L’Union européenne représente le marché principal pour le sucre français, en volume comme en valeur : 1,4 Mt et un milliard d’euros en 2022/23. (© FranceAgriMer, douanes françaises)

« Contexte plutôt porteur » pour le bioéthanol

Face au recul de la consommation alimentaire, la betterave pourrait renforcer son rôle dans la production de bioéthanol destiné aux véhicules essence. Près de 20 % de la production betteravière est déjà transformée en carburant, et « la filière de l’éthanol est dans un contexte plutôt porteur », avec des réglementations qui conduisent à plus d’incorporations d’énergies alternatives dans les transports, note Pascal Manuelli, de Total énergie.

Avec une ombre au tableau : le règlement européen qui interdira l’arrêt de la vente de véhicules thermiques neufs en 2035 au profit de l’électrique ou de l’hydrogène, et signerait le glas des véhicules incorporant du bioéthanol. Mais ce « ban » pourrait être révisé, avec par exemple comme alternative « des moteurs thermiques utilisant des carburants 100 % renouvelables ».

L’éthanol de betterave pourrait aussi être valorisé dans l’aviation via les SAF (sustainable aviation fuel), mais les réglementations actuelles interdisent son utilisation car seules les matières non alimentaires sont autorisées.

Premier producteur européen de bioéthanol, la France est loin derrière les leaders mondiaux que sont les États-Unis et le Brésil (© FranceAgriMer, veille concurrentielle 2022)

« Il faut produire plus pour transformer plus, et ça passe par ce secteur énergétique, plaide Arthur Portier. La transformation, ça va induire de la valeur ajoutée derrière qui pourra être redistribuée au long de la filière ». À l’instar des décisions qu’ont pris l’Ukraine et le Canada ces dernières années pour favoriser les exports d’huile de tournesol et de colza et conserver la valeur ajoutée de la transformation.
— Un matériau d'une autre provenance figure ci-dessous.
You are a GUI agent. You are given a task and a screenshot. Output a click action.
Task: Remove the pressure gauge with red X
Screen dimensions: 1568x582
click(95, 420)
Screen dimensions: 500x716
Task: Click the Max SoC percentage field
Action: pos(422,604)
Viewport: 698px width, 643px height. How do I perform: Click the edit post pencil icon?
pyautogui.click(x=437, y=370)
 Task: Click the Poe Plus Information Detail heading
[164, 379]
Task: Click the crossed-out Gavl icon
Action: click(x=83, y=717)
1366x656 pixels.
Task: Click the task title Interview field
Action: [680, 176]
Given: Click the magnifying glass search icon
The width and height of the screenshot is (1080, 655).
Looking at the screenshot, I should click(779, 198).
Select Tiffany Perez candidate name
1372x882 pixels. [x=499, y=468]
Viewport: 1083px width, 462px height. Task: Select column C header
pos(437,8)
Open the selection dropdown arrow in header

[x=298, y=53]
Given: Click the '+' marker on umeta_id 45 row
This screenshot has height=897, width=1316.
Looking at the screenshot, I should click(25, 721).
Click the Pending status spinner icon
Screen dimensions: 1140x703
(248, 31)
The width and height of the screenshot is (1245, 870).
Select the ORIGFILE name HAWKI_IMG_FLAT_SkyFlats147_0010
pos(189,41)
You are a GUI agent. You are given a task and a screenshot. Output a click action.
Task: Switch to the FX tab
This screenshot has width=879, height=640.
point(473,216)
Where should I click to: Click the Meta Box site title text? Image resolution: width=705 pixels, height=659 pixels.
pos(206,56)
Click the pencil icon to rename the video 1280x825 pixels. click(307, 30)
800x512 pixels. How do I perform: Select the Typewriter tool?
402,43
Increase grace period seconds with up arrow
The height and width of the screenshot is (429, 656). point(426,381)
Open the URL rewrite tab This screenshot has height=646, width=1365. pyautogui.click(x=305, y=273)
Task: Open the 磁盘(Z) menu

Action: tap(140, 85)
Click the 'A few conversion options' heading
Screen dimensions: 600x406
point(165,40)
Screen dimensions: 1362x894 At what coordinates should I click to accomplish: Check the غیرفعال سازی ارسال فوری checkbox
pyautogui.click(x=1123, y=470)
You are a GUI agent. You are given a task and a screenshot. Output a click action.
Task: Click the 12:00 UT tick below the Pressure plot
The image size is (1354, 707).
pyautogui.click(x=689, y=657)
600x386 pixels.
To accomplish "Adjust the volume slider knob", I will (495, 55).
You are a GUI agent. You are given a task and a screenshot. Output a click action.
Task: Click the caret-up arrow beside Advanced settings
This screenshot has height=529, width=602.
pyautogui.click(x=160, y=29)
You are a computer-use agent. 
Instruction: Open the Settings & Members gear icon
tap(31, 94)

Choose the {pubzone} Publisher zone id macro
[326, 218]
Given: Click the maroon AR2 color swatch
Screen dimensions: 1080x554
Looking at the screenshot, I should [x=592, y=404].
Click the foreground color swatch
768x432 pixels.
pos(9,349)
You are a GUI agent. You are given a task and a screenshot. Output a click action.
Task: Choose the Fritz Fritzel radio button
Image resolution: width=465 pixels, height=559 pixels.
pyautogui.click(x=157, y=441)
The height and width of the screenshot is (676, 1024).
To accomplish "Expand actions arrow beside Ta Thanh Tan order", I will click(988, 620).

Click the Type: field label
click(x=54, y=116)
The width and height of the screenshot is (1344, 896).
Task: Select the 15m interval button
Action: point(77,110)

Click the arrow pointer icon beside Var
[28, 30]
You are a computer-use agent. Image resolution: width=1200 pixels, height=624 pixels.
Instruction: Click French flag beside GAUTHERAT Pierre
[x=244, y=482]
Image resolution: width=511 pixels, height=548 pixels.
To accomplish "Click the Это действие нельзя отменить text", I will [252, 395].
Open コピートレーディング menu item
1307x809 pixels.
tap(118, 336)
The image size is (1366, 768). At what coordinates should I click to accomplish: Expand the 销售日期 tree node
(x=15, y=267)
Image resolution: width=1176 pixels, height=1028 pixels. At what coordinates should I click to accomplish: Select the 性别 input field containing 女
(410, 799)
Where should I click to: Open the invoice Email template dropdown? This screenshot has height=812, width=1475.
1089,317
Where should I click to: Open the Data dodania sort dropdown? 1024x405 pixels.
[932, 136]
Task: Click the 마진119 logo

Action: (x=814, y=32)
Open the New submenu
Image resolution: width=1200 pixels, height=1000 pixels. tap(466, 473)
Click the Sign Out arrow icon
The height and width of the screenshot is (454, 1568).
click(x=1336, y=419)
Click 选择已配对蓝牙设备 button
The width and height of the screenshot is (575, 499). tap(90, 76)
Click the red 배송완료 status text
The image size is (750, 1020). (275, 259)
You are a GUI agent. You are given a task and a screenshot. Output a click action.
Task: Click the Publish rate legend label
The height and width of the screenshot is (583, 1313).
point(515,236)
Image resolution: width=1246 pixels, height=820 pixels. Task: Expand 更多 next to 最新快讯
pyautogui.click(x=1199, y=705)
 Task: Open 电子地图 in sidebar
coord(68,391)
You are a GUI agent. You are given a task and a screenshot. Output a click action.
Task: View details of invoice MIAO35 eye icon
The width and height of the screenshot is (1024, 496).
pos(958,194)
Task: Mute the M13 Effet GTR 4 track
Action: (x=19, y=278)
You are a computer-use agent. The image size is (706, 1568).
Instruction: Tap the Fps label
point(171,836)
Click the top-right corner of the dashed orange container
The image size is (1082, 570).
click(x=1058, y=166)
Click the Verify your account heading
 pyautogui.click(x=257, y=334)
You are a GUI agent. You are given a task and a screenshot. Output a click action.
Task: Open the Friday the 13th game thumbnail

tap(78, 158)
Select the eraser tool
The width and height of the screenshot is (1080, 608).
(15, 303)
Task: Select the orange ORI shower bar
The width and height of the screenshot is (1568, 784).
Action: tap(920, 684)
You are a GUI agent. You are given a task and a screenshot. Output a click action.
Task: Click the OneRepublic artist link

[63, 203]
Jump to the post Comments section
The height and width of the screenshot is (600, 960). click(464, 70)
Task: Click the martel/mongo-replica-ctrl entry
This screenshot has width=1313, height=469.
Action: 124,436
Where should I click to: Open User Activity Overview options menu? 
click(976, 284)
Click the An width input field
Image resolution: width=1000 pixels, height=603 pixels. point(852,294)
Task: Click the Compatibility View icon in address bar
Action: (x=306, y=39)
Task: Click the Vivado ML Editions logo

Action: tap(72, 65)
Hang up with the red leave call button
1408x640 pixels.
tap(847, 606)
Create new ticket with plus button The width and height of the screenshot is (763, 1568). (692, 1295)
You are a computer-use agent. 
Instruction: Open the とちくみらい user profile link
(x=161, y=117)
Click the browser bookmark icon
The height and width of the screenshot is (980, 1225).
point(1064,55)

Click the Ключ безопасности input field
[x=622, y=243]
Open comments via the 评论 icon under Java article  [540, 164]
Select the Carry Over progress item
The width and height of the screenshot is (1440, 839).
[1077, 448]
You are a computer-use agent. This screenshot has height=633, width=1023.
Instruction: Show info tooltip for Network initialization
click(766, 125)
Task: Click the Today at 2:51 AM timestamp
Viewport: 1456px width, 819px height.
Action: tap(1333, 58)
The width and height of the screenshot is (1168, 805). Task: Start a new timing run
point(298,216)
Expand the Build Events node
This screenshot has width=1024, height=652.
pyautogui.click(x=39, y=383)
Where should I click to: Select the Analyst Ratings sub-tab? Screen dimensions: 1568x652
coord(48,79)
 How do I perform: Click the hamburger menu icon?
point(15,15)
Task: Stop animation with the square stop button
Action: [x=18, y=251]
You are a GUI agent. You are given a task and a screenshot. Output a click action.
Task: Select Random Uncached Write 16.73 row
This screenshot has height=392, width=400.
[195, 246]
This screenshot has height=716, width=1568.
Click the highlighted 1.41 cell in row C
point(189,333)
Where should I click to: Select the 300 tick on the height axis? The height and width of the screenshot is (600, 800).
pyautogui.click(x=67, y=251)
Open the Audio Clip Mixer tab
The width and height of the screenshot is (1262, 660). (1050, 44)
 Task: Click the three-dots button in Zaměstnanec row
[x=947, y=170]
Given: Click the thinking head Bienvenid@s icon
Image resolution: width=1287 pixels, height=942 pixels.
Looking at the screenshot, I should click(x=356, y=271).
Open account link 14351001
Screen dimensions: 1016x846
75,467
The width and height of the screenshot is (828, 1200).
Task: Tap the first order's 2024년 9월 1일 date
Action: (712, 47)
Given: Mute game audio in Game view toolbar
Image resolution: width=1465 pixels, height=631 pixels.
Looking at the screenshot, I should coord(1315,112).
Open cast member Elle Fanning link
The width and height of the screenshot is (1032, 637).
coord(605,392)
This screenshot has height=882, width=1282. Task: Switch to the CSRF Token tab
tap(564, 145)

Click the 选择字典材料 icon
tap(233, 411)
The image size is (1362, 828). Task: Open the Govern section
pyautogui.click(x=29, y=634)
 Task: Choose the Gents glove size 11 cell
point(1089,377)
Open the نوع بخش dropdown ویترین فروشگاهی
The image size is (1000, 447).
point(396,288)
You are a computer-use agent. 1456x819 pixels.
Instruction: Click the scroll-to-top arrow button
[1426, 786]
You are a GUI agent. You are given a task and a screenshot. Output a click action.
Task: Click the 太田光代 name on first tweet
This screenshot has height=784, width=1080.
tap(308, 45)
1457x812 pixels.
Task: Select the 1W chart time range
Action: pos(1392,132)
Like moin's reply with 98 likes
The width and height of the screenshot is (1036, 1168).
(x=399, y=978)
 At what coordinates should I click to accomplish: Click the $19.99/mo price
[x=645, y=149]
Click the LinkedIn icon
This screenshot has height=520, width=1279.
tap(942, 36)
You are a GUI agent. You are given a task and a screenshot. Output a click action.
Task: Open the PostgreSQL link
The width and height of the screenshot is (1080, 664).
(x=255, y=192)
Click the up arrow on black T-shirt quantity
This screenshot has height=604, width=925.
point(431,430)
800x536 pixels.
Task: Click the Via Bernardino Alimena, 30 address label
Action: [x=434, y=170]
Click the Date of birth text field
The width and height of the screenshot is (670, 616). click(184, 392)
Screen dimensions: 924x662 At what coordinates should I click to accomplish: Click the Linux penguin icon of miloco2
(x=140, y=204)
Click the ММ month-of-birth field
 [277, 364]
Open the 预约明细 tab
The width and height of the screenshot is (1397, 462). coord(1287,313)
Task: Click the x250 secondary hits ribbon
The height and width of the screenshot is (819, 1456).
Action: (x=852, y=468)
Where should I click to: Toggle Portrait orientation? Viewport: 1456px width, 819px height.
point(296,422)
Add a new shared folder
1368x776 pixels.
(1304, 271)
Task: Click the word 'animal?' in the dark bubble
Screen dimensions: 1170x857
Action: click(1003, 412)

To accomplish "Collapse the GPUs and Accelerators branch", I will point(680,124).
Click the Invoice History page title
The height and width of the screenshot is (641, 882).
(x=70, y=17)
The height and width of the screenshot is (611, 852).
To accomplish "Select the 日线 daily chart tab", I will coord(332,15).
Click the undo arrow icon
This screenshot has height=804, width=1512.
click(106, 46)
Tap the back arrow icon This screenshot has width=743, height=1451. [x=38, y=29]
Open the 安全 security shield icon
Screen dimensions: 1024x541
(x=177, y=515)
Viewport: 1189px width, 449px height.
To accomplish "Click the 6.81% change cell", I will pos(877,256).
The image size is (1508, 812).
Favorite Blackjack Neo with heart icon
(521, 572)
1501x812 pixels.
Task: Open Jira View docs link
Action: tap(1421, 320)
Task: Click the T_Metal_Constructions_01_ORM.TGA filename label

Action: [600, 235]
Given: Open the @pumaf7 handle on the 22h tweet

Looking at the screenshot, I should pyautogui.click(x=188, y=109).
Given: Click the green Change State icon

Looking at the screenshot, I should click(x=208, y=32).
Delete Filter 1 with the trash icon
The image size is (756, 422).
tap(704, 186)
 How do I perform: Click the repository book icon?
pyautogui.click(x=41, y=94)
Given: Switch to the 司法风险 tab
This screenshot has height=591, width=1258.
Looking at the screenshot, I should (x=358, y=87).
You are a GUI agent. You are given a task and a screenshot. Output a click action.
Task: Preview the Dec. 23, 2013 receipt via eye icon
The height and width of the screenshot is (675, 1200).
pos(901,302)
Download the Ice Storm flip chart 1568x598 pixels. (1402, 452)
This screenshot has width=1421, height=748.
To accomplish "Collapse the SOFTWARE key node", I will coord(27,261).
« La France a une vocation exportatrice de ses produits (sucre, alcool) dans l’UE, et pour ça on doit faire compétition avec les autres acteurs locaux : il faut donc créer assez de valeur ajoutée tout en étant performant sur ces marchés », ajoute Xavier Astolfi, directeur général de Cristal Union.

Et sur cette question de la compétitivité, il pointe les « injonctions contradictoires » liées au Green deal européen, qui enjoint à la décarbonation des industries : « On peut tout imaginer, y compris des nouvelles techniques plus avancées de gestion de l’énergie… Mais ça va demander des moyens ».

« Il nous faut des moyens de production et des prix ! »

« Il faut aussi rester compétitifs vis-à-vis des producteurs de betteraves, poursuit-il, car ils vont faire des choix : faire de la betterave s’ils ont une rémunération suffisante par rapport à d’autres cultures ».

Guillaume Wullens, producteur et président de la CGB du Nord-Pas-de-Calais, va logiquement dans ce sens : « On est prêts à faire tous les efforts du monde, mais on a besoin de cohérence. Il nous faut des moyens de production et des prix ! On peut être compétitifs, mais dans un marché qui nous respecte ».

Évoquant l’accord de libre-échange signé fin 2024 entre l’UE et le Mercosur, il dénonce « un État déloyal qui préfère faire entrer des matières premières à des prix et des moyens de production que nous n’avons pas » et demande « une visibilité à long terme, un État fort et prévoyant » et « des politiques qui reprennent en main le marché ».

Certaines régions du monde apportent de fait un fort soutien au secteur sucrier (achats de sucre, restriction des importations…), si bien que « le niveau de prix sur les marchés intérieurs est bien supérieur aux États-Unis, en Inde, en Chine que ce que nous connaissons dans l’UE. C’est une forme de distorsion de concurrence au niveau mondial », note Xavier Astolfi.

Malgré « des lourdeurs administratives et fiscales » qui peuvent aussi « nous mettre en difficulté face à nos compétiteurs européens », il estime que la filière betteravière française pourra continuer de produire et continuer d’exprimer sa compétitivité via « des politiques de rémunération et d’investissements équilibrés ».